### AIM OF THE TASK
Apart from the pictures, return every line of the listing exactly.

*** Opening of DATA RECORDS ***

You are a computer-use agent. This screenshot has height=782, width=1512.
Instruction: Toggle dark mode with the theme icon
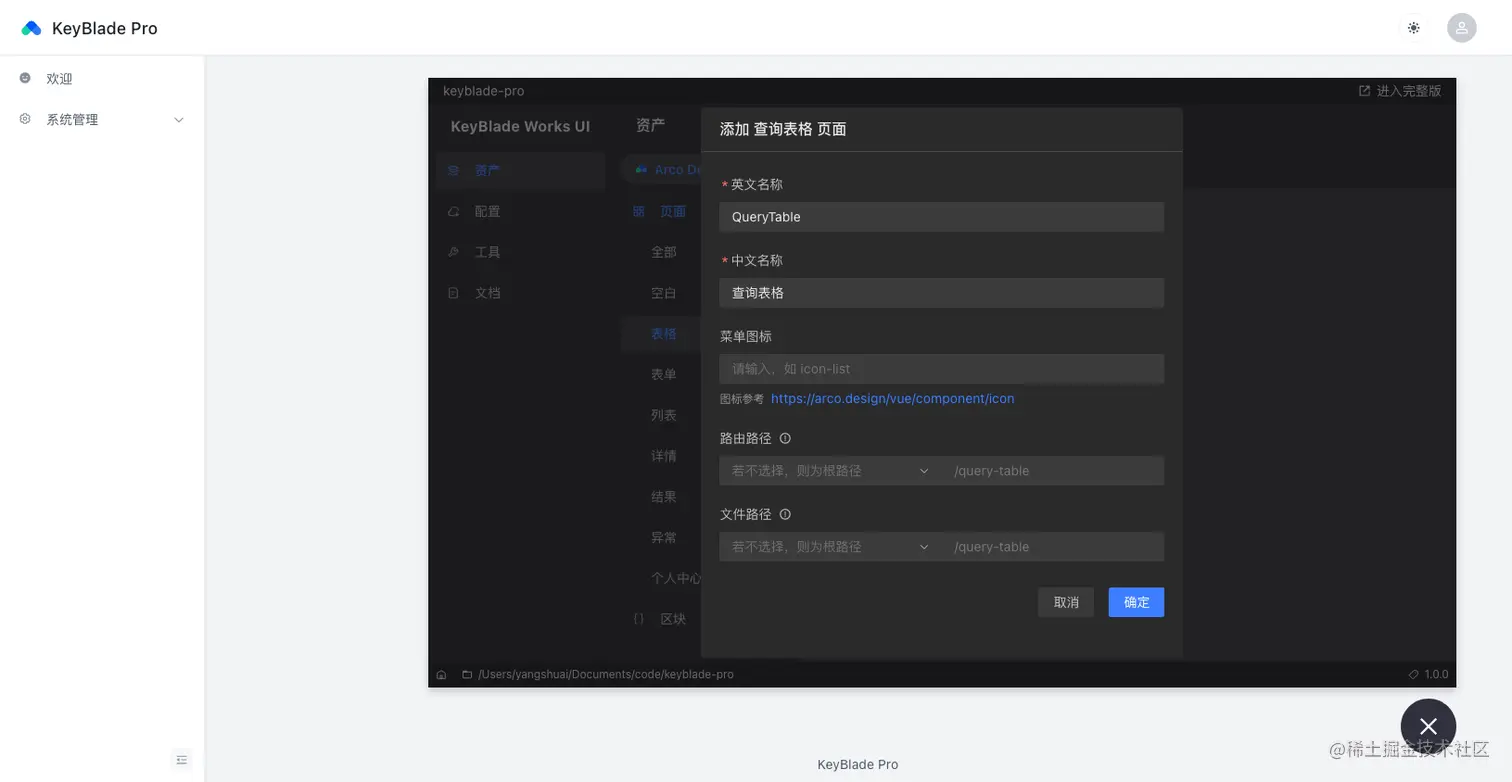pos(1413,27)
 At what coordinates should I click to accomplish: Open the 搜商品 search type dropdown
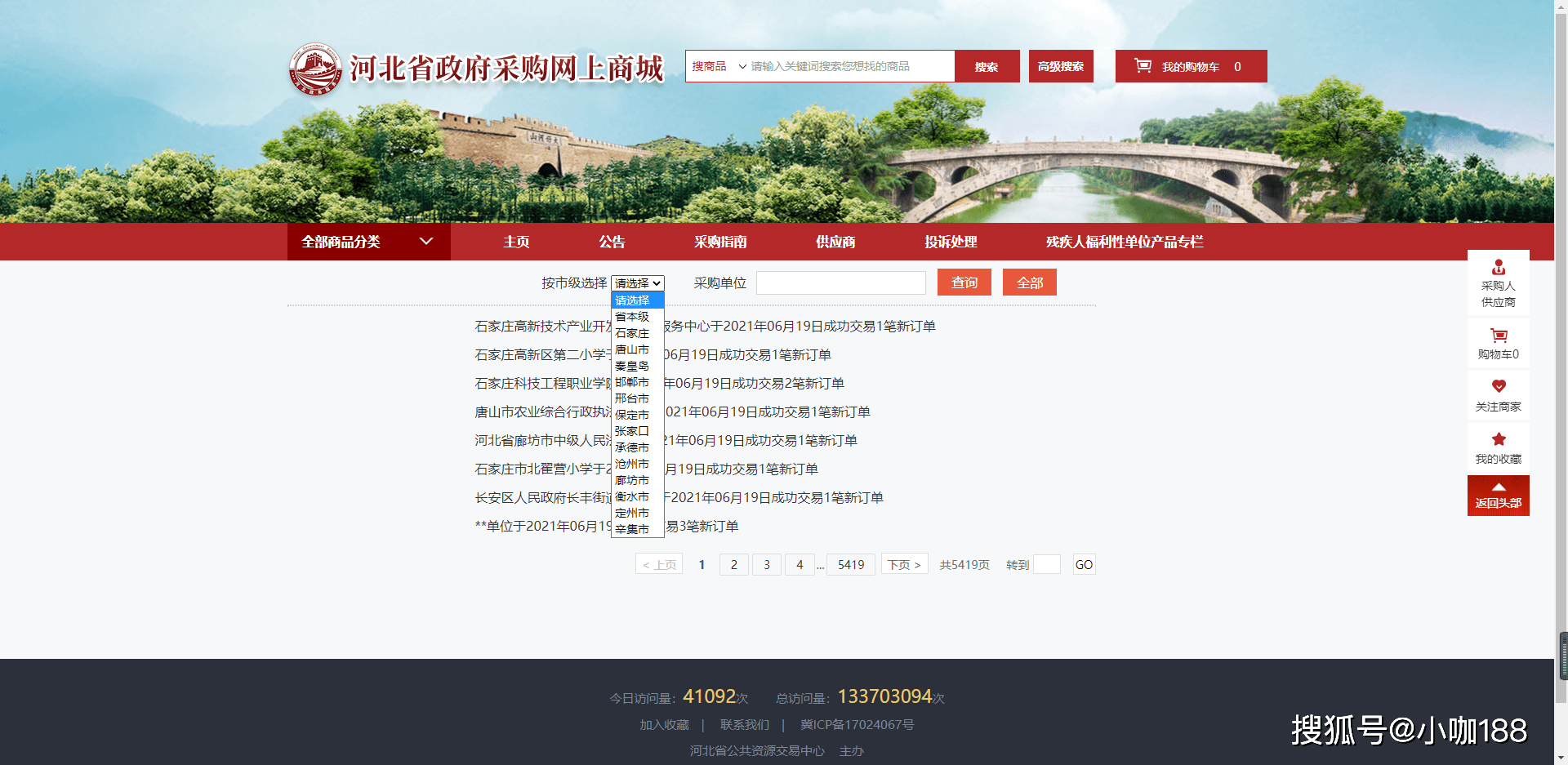tap(719, 66)
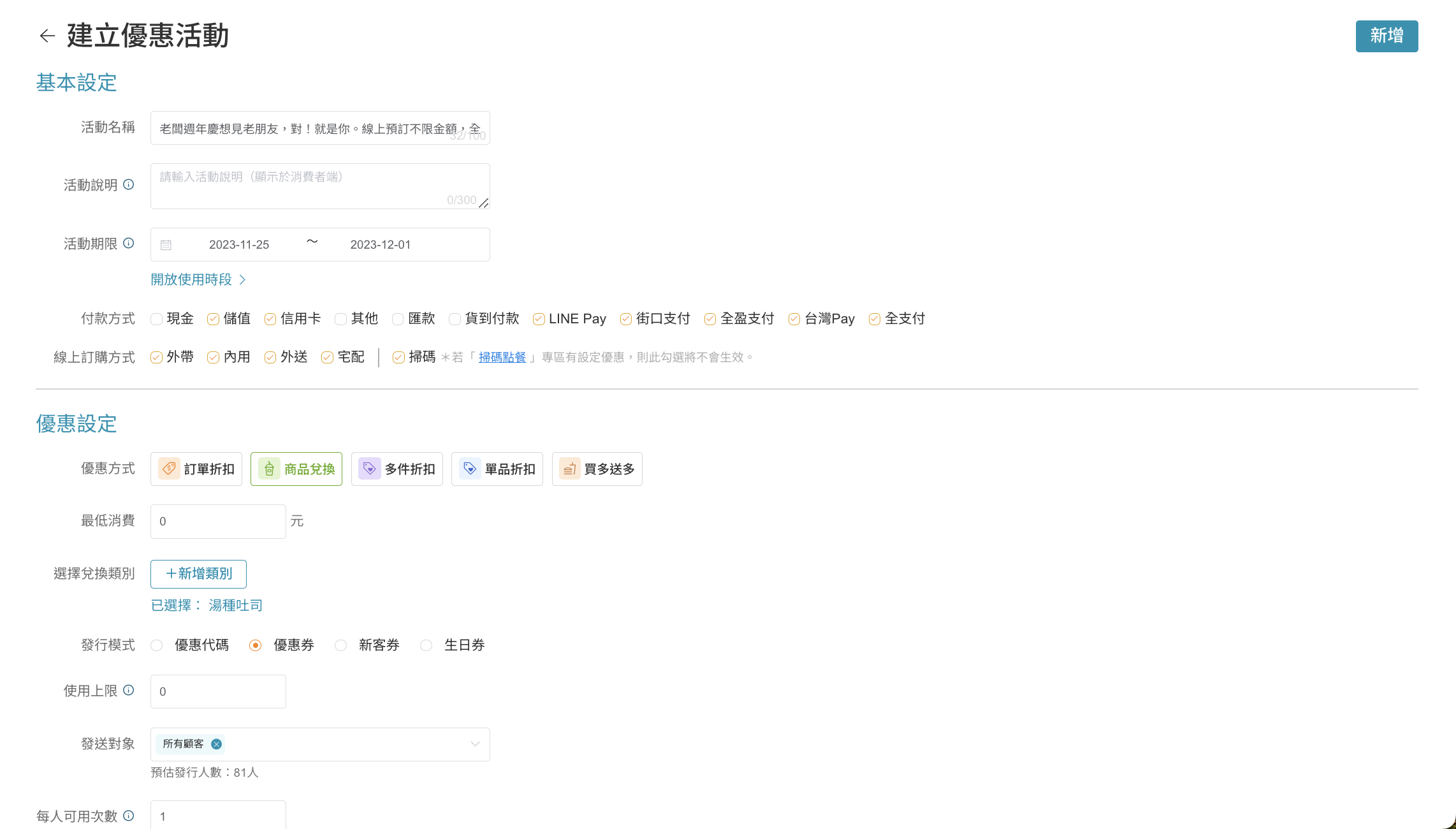Click the 最低消費 amount input field
This screenshot has height=829, width=1456.
[218, 522]
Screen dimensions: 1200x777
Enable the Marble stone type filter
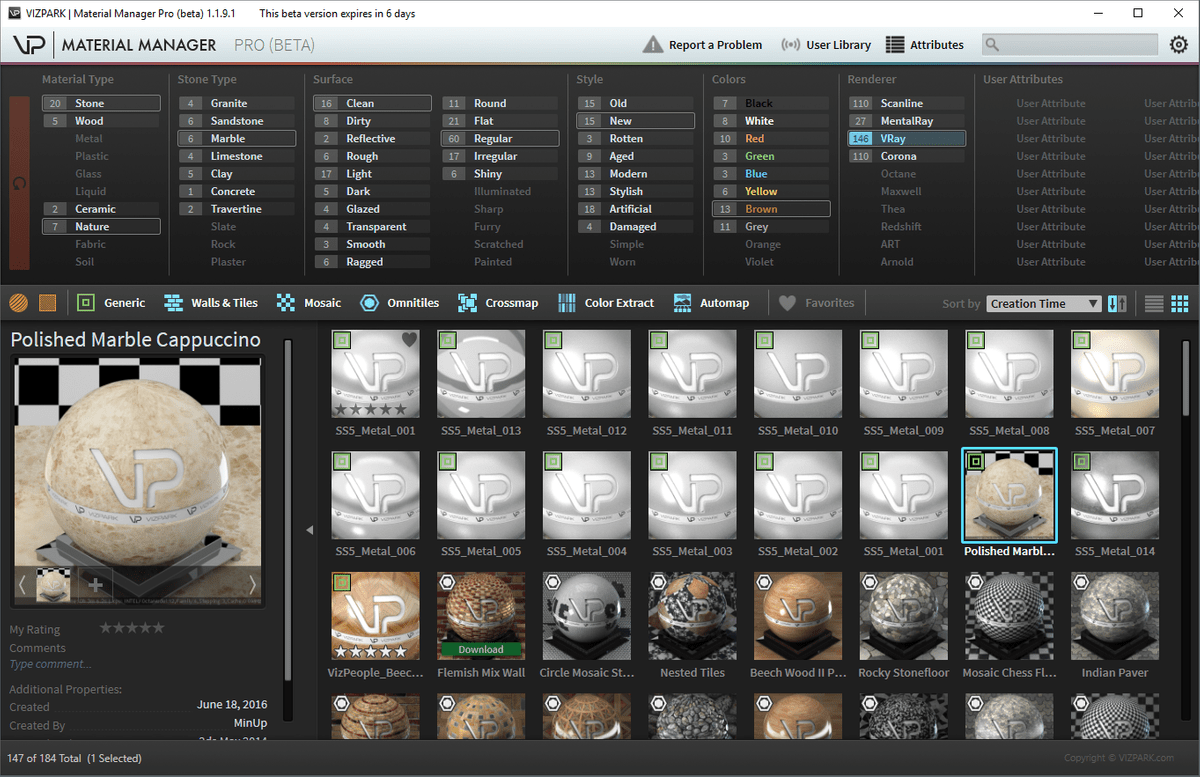236,138
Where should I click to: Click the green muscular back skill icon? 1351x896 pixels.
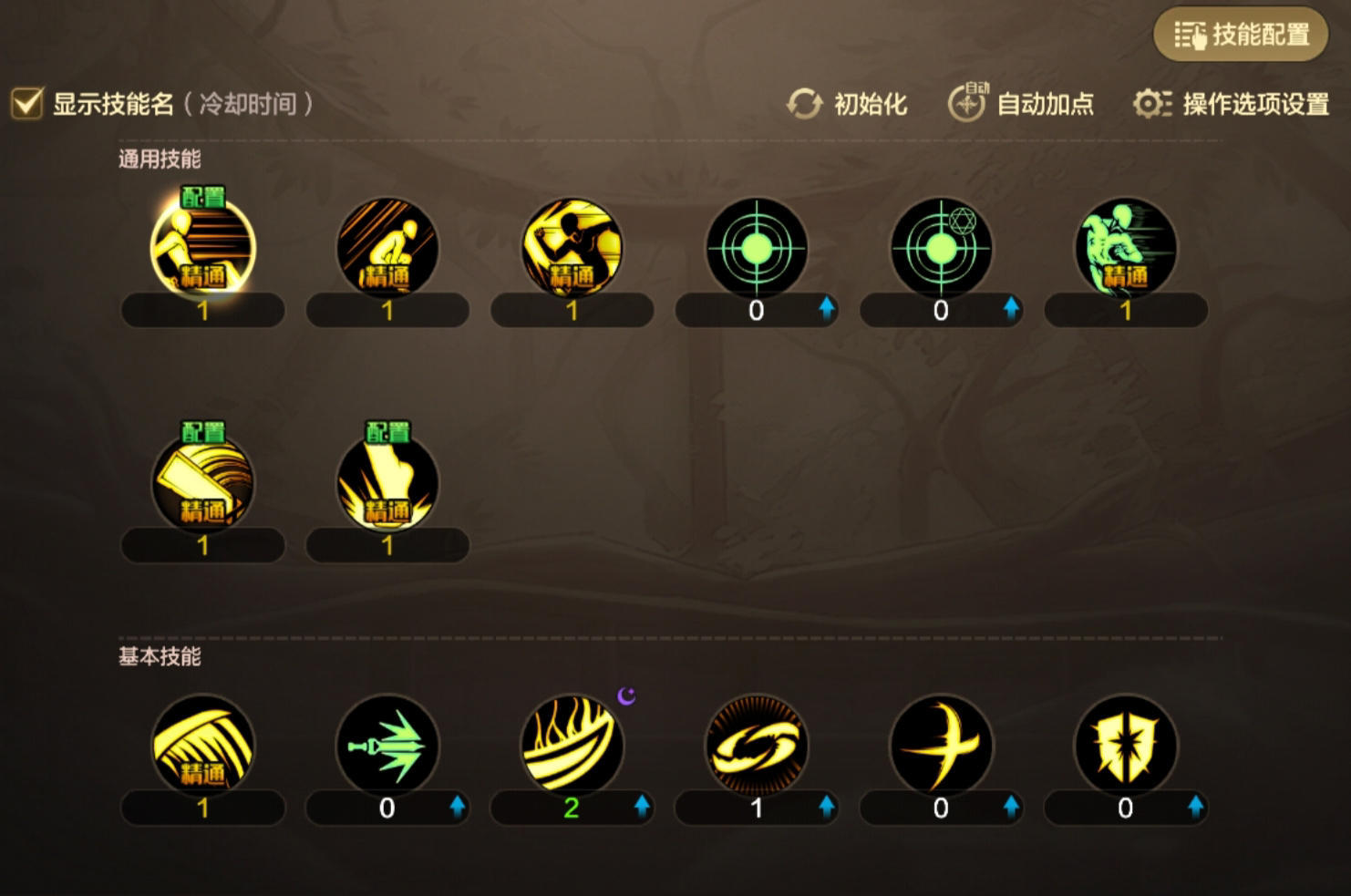(1126, 248)
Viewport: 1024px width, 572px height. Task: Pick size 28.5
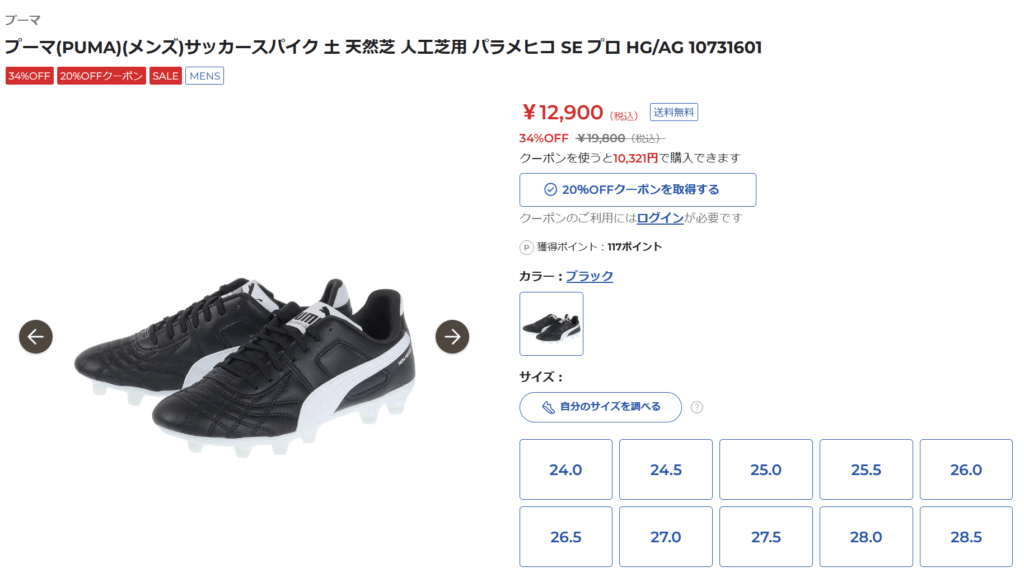coord(965,537)
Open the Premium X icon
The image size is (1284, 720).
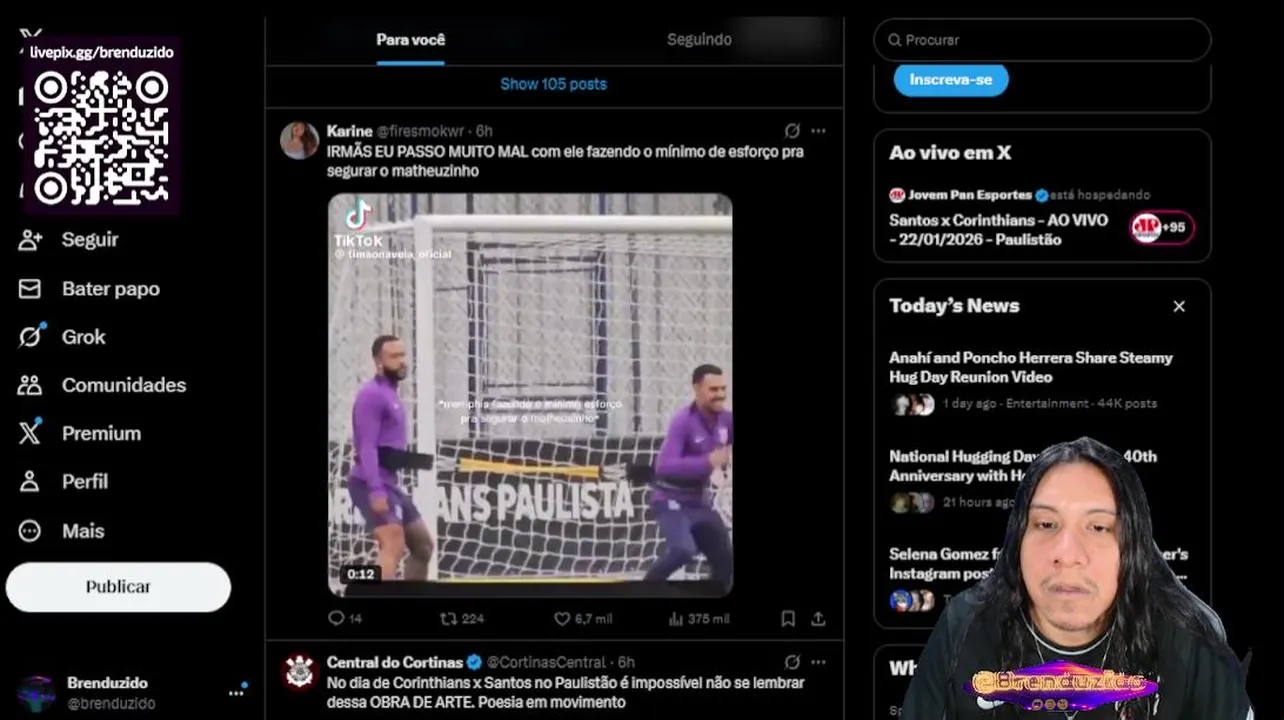(30, 433)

*** Close of DATA RECORDS ***

### OUTPUT OF THE EXERCISE
You are a computer-use agent. This screenshot has height=782, width=1512.
Instruction: Toggle dark mode with the theme icon
pos(1413,27)
 At what coordinates should I click to accomplish: Open the 搜商品 search type dropdown
tap(719, 66)
Click the 最低消費 amount input field
This screenshot has height=829, width=1456.
[218, 522]
Screen dimensions: 1200x777
Enable the Marble stone type filter
236,138
Where should I click to: Click the green muscular back skill icon? 1351x896 pixels.
(1126, 248)
Viewport: 1024px width, 572px height. Task: Pick size 28.5
coord(965,537)
Open the Premium X icon
The image size is (1284, 720).
(30, 433)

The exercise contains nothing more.